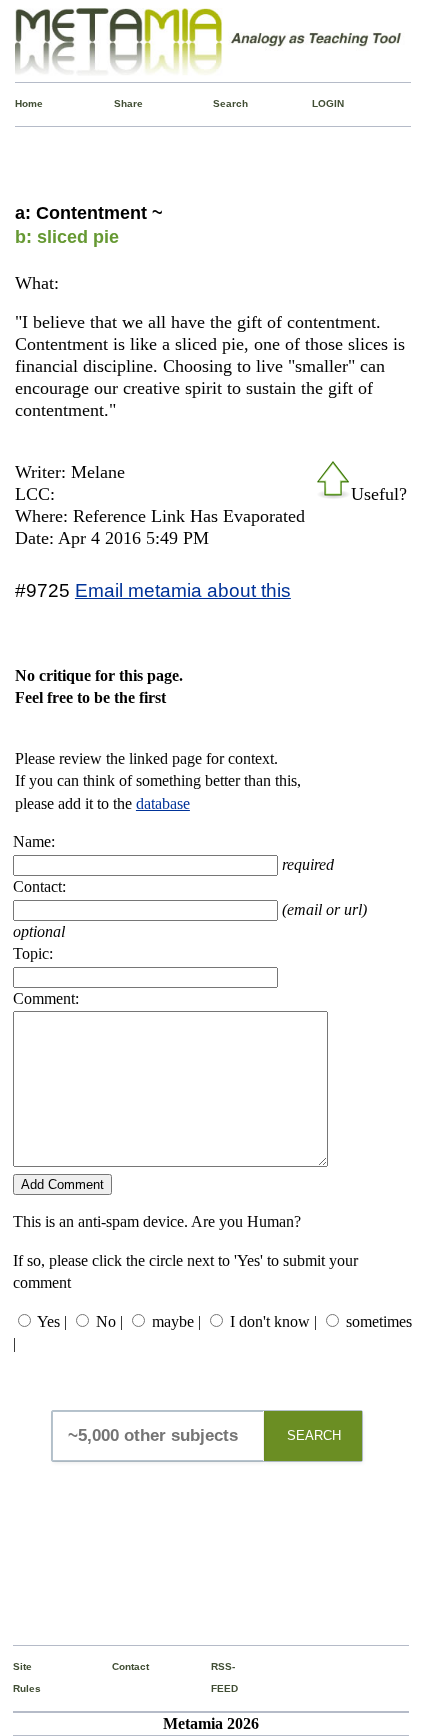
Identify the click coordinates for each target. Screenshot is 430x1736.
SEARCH (314, 1435)
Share (119, 103)
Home (20, 103)
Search (218, 103)
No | (109, 1321)
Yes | (52, 1321)
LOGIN (317, 103)
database (163, 803)
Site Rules (18, 1677)
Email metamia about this (183, 590)
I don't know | (273, 1321)
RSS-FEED (216, 1677)
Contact (117, 1666)
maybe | (176, 1321)
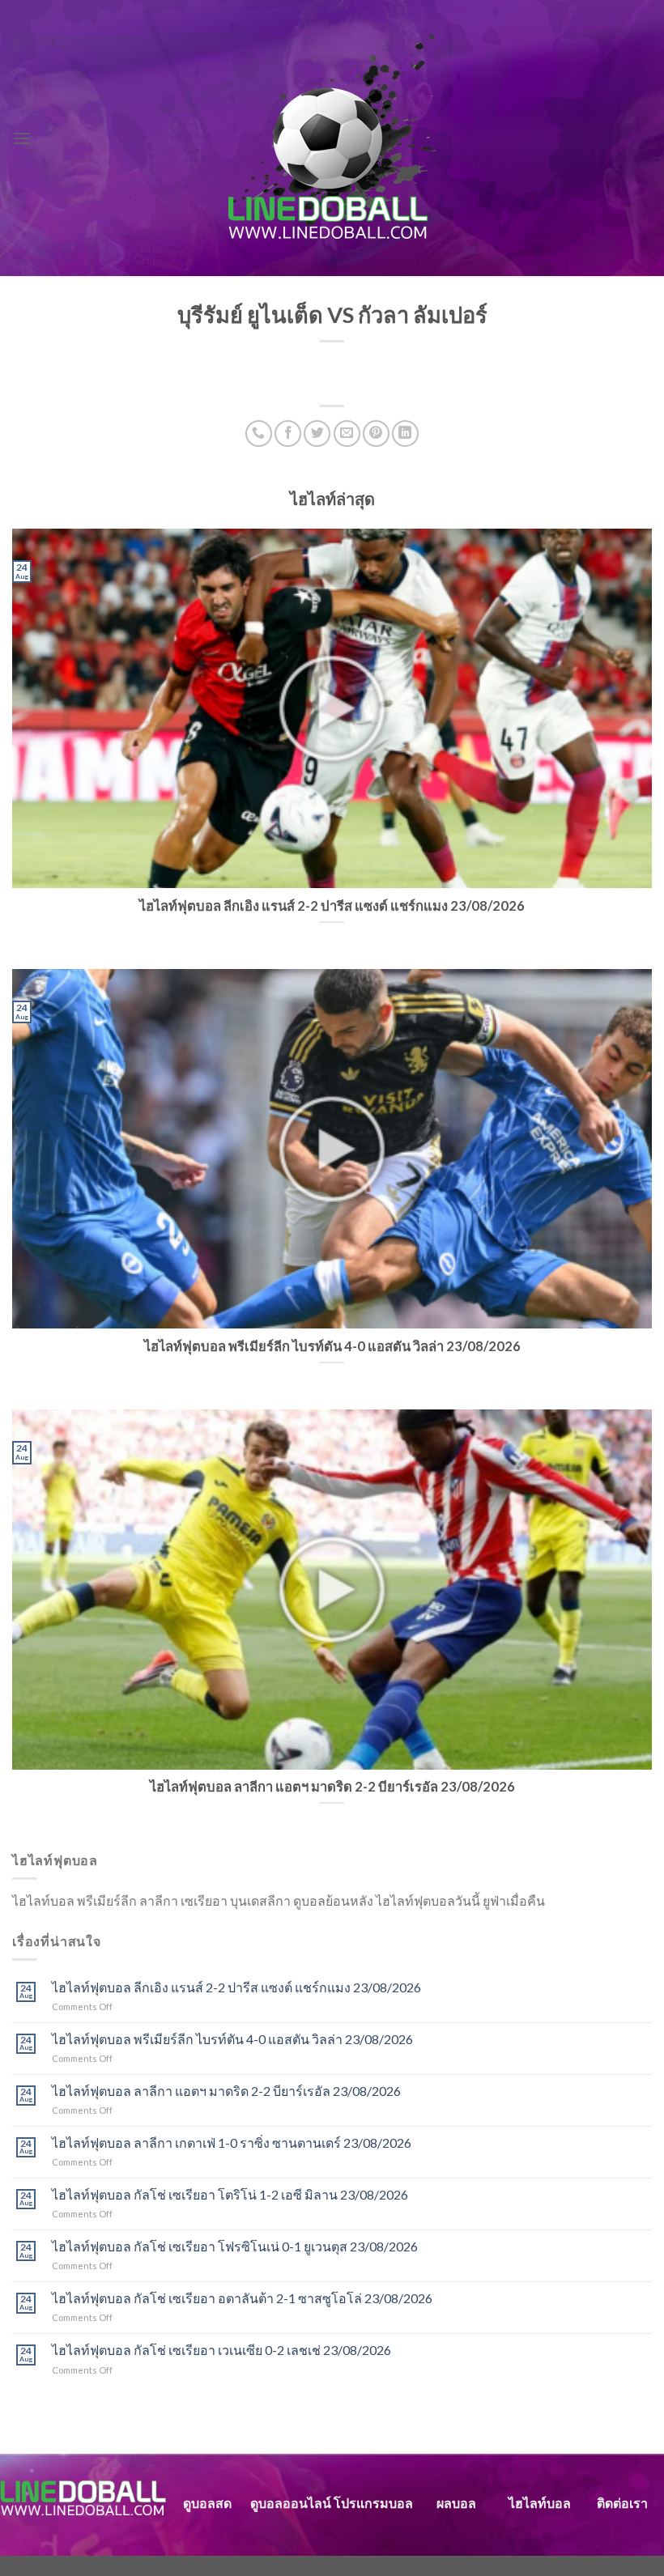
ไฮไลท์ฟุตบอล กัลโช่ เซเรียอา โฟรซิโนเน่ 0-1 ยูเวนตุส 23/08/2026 (235, 2246)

★ ★ ★ ★ ★ ★ ★

_TASK:_
Write out all of the data above exactly, without any of its pictures.

_RESULT BELOW:_
Identify the click coordinates for each target. Screenshot is 430x1736.
SEARCH (314, 1435)
Share (119, 103)
Home (20, 103)
Search (218, 103)
No | (109, 1321)
Yes | (52, 1321)
LOGIN (317, 103)
database (163, 803)
Site Rules (18, 1677)
Email metamia about this (183, 590)
I don't know | (273, 1321)
RSS-FEED (216, 1677)
Contact (117, 1666)
maybe | (176, 1321)
ไฮไลท์ฟุตบอล กัลโช่ เซเรียอา โฟรซิโนเน่ 0-1 ยูเวนตุส 23/08/2026 (235, 2246)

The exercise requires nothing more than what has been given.